_Dataset content_
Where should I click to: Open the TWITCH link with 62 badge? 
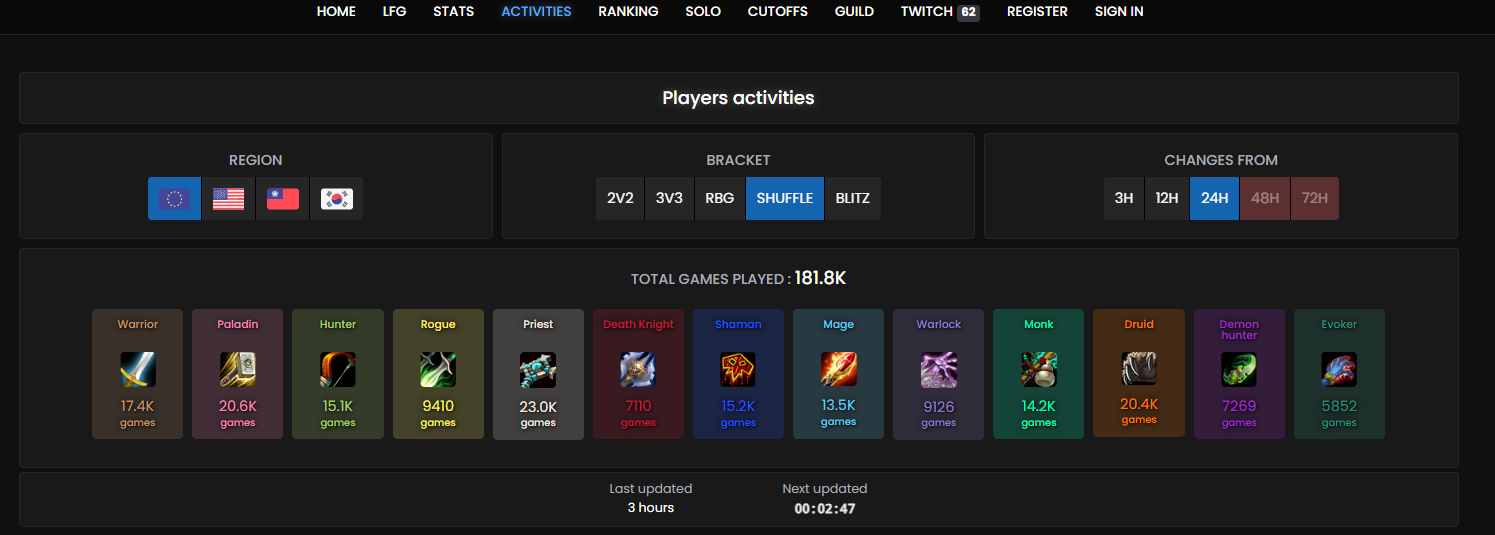[x=939, y=12]
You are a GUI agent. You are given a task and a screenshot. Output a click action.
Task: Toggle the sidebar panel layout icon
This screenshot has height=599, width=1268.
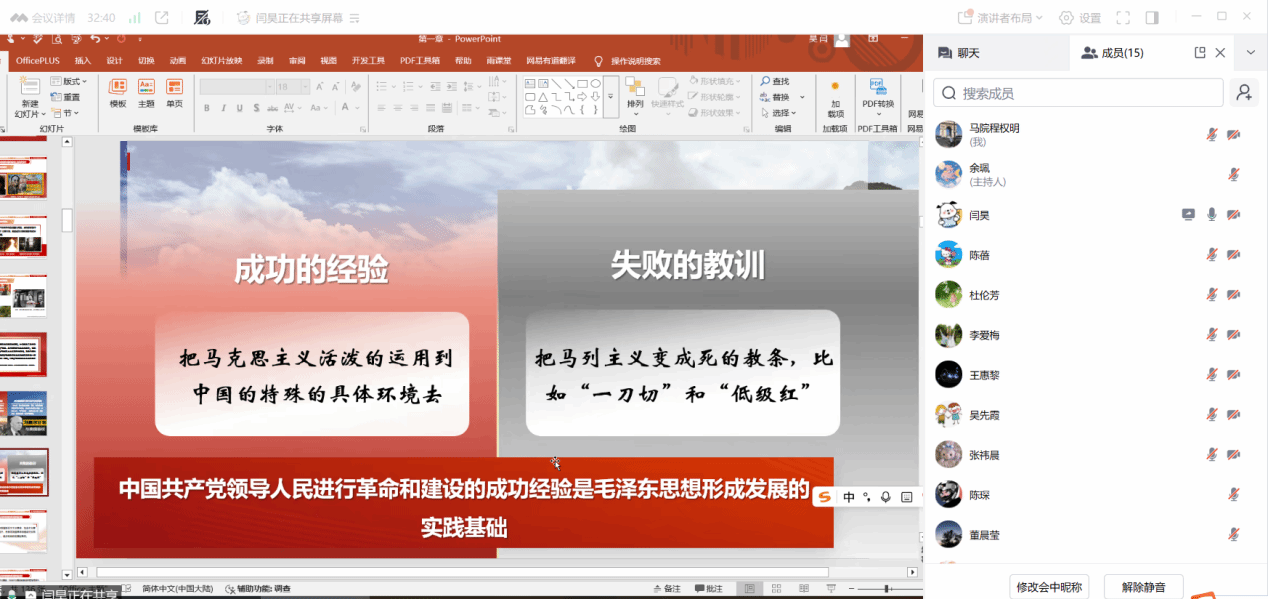(x=1152, y=18)
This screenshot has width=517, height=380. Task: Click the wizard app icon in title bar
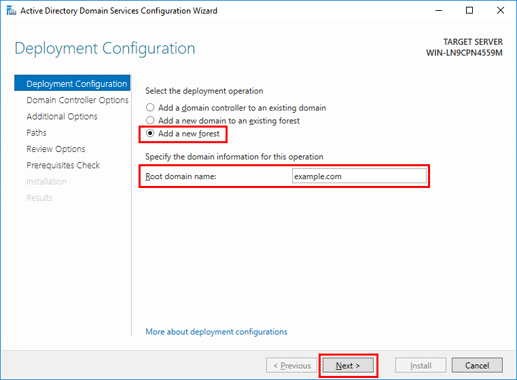pyautogui.click(x=11, y=11)
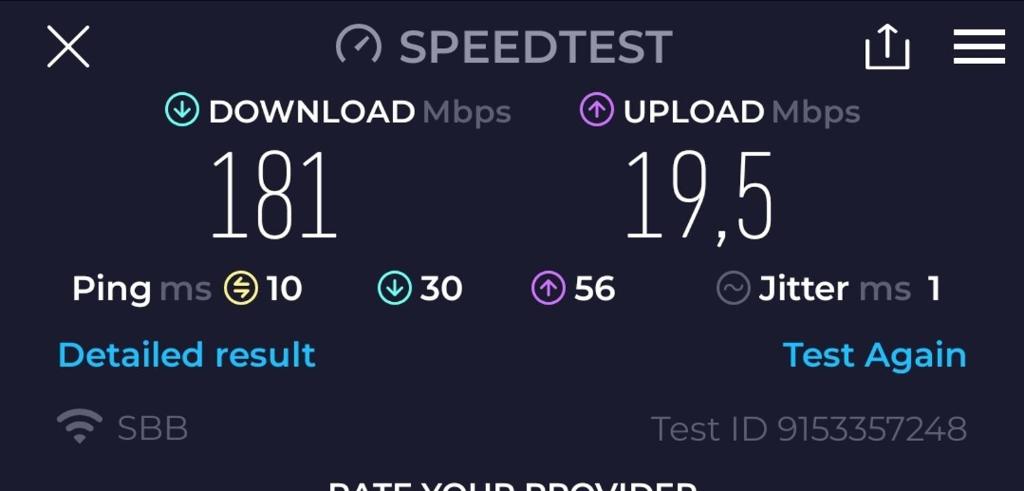Tap the purple upload latency icon
The width and height of the screenshot is (1024, 491).
point(549,289)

_Instruction_
In the listing, swap "title bar" for "window header" in the part that opens with the line containing "This screenshot has width=517, height=380." and runs through the end of the listing, then write out only that part with everything else unchanged. Leave the pictures out.

_Task response_
This screenshot has width=517, height=380. Task: Click the wizard app icon in window header
pyautogui.click(x=11, y=11)
Tap the purple upload latency icon
The width and height of the screenshot is (1024, 491).
point(549,289)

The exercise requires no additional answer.